Examples that novel both by sequence and structure

We have found many notable examples of sequence and structural novelty, demonstrating that MPM4 can explore beyond natural limits.

Overview of repo sequence and structural novelty

The Generalist Approach

While traditional biological research often emphasizes reductionism and narrow focus, a generalist approach has proved more successful in AI. Models concentrating on specific enzyme types or properties struggle to generalize to new inputs — an essential requirement for most applications. By developing models that encompass a wide range of potential inputs, we enhance the likelihood that our desired generalizations fall within the model’s input space. This allows for meaningful extrapolation, whereas attempts to generalize outside this space are typically unsuccessful.

We are seeing an explosion in the use of natural language text driven by AI technology, and we predict similar adoption in the scientific community. While the MPM4 vocabulary has limitations, it is poised for continuous growth in size, scope, and complexity as more data — both public and private — are compressed and optimized.

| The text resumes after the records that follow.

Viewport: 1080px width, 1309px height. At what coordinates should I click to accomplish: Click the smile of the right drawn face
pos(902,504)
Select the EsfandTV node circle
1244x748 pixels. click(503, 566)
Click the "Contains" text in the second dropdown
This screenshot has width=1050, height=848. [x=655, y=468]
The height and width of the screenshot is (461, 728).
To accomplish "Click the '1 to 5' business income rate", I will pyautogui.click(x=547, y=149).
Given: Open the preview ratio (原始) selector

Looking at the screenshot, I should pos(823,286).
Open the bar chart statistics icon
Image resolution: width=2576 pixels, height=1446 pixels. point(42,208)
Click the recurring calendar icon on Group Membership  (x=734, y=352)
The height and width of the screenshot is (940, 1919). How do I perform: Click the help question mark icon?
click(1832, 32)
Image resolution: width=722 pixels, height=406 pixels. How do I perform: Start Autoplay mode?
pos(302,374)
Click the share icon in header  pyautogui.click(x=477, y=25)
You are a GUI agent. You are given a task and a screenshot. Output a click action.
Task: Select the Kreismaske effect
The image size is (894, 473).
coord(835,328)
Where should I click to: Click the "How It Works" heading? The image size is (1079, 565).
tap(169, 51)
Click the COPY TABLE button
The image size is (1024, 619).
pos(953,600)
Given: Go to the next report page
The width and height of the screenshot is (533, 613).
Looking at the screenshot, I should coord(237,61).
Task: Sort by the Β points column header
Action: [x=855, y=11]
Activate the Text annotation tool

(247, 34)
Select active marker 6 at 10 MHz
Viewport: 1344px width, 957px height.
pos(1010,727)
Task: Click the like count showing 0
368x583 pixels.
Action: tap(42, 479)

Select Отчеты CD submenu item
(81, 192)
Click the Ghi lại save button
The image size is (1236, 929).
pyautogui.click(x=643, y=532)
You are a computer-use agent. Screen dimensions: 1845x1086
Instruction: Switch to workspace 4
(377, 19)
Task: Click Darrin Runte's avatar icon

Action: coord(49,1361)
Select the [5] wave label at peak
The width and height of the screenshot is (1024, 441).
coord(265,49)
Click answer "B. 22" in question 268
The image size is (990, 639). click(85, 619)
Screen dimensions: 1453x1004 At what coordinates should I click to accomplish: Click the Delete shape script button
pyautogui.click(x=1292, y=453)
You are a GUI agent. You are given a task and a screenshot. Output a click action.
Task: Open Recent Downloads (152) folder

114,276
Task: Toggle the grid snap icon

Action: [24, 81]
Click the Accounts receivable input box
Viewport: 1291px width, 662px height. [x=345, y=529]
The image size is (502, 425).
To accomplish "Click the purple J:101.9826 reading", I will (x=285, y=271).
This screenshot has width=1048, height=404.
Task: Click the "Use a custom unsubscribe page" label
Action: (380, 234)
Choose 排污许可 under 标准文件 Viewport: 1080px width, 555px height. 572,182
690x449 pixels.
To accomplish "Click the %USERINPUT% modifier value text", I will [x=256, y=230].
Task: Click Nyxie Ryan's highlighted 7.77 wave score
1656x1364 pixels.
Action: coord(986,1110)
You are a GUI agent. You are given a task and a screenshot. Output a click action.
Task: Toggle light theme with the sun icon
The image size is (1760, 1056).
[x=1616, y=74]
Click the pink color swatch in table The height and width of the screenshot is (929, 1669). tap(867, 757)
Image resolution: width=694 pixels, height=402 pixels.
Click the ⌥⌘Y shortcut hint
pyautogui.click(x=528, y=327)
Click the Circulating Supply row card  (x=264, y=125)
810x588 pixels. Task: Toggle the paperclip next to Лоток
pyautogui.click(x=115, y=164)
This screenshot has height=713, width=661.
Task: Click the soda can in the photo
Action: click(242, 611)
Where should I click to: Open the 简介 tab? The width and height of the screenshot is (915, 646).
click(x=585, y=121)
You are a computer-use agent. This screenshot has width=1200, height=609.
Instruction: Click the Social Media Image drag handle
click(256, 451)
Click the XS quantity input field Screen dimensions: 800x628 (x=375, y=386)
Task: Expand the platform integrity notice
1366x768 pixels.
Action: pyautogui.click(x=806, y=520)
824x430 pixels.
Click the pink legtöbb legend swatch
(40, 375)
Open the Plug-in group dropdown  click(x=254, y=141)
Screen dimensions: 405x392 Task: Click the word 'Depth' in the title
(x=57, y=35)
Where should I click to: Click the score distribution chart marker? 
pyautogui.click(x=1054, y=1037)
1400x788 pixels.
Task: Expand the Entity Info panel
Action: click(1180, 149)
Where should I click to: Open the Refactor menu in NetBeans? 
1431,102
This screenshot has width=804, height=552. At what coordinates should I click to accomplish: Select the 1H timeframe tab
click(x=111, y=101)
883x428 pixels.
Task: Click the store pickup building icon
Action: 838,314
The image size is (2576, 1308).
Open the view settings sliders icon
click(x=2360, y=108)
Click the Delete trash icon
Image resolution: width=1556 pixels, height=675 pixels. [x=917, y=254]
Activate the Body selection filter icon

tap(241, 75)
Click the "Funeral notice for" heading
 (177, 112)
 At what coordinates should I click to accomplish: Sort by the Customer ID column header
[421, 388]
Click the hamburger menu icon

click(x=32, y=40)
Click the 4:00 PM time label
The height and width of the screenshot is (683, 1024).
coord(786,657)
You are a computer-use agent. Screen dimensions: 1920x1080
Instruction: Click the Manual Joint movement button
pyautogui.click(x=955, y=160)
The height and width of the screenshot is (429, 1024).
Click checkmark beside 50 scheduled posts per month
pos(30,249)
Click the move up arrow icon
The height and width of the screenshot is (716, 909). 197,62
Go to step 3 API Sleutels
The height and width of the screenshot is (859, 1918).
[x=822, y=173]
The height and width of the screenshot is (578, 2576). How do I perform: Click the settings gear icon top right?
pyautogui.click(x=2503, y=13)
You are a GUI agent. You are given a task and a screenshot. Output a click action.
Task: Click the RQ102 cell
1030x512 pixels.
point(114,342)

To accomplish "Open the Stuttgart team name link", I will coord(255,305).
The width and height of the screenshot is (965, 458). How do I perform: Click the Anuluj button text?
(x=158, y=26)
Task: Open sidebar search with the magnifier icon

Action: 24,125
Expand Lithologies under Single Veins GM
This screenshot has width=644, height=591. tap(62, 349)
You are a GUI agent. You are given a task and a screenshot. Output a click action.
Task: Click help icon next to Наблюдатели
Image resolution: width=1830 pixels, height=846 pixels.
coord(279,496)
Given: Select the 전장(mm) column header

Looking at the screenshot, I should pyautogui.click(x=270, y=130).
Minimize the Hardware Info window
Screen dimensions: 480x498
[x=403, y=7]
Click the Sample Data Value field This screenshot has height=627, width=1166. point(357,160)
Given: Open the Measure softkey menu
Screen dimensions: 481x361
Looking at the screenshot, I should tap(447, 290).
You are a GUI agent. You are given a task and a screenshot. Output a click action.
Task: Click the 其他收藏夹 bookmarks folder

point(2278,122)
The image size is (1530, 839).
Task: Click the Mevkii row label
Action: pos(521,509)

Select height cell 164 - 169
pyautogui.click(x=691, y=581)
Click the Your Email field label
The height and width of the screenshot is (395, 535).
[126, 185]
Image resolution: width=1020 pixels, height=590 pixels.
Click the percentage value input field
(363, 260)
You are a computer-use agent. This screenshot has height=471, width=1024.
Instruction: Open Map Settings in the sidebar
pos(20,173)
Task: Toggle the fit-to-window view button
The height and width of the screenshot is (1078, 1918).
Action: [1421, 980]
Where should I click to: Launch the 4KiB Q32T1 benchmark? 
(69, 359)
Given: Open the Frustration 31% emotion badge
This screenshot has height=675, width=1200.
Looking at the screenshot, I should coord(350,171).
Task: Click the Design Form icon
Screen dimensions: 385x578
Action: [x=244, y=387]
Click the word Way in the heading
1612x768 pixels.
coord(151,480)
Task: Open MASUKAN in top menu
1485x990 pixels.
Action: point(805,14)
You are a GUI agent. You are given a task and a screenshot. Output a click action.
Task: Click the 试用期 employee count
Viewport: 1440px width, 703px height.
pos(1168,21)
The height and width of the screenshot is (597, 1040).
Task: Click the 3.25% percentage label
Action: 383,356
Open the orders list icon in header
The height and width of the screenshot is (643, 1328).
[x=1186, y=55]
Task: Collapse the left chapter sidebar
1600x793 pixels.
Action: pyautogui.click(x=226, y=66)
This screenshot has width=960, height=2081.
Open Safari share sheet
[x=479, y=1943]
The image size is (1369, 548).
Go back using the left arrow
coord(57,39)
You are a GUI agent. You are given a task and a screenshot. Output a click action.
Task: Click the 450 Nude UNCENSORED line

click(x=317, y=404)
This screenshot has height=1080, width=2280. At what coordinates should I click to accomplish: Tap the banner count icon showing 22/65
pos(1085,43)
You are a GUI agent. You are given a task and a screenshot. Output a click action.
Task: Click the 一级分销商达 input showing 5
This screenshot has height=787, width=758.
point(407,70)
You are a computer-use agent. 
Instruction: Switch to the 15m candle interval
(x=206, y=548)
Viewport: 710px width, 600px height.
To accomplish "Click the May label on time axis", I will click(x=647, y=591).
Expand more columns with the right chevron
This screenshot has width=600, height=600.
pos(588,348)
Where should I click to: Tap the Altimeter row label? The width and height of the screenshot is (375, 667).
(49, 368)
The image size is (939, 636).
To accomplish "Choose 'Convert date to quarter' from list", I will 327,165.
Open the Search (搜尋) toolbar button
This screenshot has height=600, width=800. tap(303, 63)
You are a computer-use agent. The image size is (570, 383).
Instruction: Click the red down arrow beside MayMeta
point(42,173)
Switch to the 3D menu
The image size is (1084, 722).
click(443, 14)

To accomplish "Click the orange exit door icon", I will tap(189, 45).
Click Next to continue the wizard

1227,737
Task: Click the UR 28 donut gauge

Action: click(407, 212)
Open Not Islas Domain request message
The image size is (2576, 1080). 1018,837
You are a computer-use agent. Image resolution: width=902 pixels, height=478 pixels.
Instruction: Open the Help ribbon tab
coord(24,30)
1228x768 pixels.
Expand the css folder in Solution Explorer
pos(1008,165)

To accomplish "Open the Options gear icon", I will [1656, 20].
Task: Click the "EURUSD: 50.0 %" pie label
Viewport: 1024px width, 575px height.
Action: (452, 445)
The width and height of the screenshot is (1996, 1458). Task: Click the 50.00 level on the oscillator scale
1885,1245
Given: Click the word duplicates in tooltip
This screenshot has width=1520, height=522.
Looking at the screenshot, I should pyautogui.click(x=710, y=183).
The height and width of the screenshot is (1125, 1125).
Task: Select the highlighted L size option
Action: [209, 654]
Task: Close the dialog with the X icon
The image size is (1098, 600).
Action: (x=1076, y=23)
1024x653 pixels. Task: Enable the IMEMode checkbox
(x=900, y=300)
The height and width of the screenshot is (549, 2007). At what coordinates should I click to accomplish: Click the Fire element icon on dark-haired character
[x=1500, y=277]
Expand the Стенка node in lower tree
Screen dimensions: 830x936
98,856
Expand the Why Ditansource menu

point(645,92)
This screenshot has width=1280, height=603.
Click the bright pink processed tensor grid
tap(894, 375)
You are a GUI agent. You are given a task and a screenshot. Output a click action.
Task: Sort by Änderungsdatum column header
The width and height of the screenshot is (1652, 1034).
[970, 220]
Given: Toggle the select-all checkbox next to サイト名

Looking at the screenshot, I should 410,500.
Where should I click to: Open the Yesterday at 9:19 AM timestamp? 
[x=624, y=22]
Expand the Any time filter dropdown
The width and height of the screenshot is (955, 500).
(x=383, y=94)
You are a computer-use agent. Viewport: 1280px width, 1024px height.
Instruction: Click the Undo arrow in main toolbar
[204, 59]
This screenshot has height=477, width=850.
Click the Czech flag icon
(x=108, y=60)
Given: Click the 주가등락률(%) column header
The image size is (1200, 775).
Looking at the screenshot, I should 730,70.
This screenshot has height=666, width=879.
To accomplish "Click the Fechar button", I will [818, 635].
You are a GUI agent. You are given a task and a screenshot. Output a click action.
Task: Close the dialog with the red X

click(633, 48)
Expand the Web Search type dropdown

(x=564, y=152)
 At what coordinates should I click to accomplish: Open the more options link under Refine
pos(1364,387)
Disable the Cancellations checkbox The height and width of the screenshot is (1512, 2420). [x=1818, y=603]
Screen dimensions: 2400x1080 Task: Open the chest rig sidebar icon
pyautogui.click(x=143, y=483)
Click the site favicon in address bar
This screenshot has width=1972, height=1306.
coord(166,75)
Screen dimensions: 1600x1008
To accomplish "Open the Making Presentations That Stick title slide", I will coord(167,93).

MPM4 is trained using 138K tokens and 3.2B unique datapoints across 70 synchronized tasks. This foundational model prioritizes molecule programmability and achieves state-of-the-art results with approximately 3,800 AMD-Instinct GPU-days.

MPM4 architecture

The Next Horizon

MPM4 represents a thrilling leap in making molecules programmable, but this is just the beginning. We’re on the brink of adding groundbreaking new controllers that will reshape our understanding of proteins, DNA, RNA, and small molecules — unlocking both natural and novel functions. Together with our collaborators, we’re diving into specific application areas where AI-driven creations can catalyze disruption in health, environment, agriculture, and more.

Just a few years ago, AI felt like science fiction. Today, it’s at the forefront of innovation. Tomorrow, AI will reshape the future of biology!